The proximal tubule of the kidney is a target for a wide variety of chemical agents, both inorganic and organic. An in vitro model to investigate the site-specific toxicity of organic nephrotoxins was developed and validated using biochemical, functional, and histological parameters. The in vitro toxicity of cephaloridine, gentamicin, hexachloro-butadiene and S-(1,2-dichlorovinyl)-L-cysteine (DCVC) was investigated and the histopathological lesions induced in vitro were compared to those observed in vivo. All four organic nephrotoxins induced a proximal tubular lesion similar to that observed in vivo. DCVC was chosen for additional study.

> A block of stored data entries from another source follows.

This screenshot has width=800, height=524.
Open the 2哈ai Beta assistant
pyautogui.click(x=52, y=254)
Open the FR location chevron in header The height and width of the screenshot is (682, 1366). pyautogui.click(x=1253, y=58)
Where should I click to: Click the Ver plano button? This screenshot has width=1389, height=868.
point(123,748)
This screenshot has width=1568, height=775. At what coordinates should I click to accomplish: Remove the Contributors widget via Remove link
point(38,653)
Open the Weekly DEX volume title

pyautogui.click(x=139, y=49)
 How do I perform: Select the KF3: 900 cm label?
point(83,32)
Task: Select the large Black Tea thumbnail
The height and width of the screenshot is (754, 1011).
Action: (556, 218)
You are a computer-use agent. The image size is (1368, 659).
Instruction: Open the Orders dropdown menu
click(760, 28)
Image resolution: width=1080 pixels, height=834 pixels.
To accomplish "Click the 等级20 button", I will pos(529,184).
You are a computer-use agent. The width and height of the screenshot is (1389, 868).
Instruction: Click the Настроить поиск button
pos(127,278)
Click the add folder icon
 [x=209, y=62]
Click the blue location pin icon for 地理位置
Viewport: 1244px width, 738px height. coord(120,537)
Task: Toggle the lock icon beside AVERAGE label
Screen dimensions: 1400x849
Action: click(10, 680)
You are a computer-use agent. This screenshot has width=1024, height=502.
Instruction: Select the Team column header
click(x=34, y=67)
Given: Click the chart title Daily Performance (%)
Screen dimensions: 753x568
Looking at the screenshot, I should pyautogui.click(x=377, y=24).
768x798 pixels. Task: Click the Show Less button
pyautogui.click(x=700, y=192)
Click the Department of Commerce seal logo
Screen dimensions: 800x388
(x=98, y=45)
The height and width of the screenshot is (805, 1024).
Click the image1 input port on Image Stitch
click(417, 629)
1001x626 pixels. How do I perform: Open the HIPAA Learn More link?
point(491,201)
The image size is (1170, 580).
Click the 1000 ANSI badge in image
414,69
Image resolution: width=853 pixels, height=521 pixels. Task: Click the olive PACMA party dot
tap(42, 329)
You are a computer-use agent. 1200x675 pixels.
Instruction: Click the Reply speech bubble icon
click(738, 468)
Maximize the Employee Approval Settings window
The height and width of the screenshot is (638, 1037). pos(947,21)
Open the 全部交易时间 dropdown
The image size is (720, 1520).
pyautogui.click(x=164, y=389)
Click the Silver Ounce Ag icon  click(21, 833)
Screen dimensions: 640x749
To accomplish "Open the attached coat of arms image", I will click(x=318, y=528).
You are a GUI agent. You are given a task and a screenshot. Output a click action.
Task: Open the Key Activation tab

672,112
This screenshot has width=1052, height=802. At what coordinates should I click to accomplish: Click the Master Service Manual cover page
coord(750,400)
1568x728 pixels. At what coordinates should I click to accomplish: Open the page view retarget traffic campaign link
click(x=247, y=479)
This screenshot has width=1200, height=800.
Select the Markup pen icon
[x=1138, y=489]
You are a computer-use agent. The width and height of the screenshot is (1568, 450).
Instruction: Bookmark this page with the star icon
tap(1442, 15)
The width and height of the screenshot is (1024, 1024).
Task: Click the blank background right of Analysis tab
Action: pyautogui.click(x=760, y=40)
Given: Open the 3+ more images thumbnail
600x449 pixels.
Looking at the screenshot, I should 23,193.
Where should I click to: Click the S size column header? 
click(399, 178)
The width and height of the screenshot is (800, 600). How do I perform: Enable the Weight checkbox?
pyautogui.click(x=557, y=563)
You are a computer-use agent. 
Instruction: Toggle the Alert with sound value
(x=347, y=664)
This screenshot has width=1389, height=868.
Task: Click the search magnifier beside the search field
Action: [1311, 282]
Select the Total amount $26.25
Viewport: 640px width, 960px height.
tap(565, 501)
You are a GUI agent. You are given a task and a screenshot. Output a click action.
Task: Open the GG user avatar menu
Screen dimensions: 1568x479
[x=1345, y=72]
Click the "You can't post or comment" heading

After determining the progression of cellular events resulting from DCVC exposure, the transport, metabolism and localization of DCVC was investigated. DCVC was found to be transported into the proximal tubule via an amino acid system rather than the postulated organic anion system. Aminooxyacetic acid (an inhibitor of β-lyase activity) partially inhibited the covalent binding and toxicity of DCVC indicating that metabolism of DCVC by β-lyase to a reactive thiol is partially responsible for the toxicity. A second enzyme system (L-amino acid oxidase) may play a role in the resulting nephrotoxicity. DCVC is localized to the proximal tubule and mitochondria appear to be the subcellular targets. The site-specific S₃ lesion produced by DCVC may be attributed to innate susceptibility of the S₃ region. The chemical form of a toxin may affect the transport and metabolism of that compound. The N-acetylated derivative of DCVC is an anion and was shown to be transported by the organic anion system. Probenecid, an inhibitor of organic anion transport, almost completely inhibited the toxicity of N-acetyl-DCVC. N-acetyl-DCVC produced a lesion similar to that produced by DCVC. N-acetyl-DCVC is not metabolized by β-lyase and thus must be deacetylated to DCVC prior to being metabolized and producing toxicity. The optical isomer of DCVC, D-DCVC, proved to be less toxic yet exhibited the same selectivity of injury as DCVC. This research demonstrates that an in vitro model which reflects the in vivo toxicity of a compound can be utilized to study the mechanisms (transpoart, metabolism and localization) of selective injury.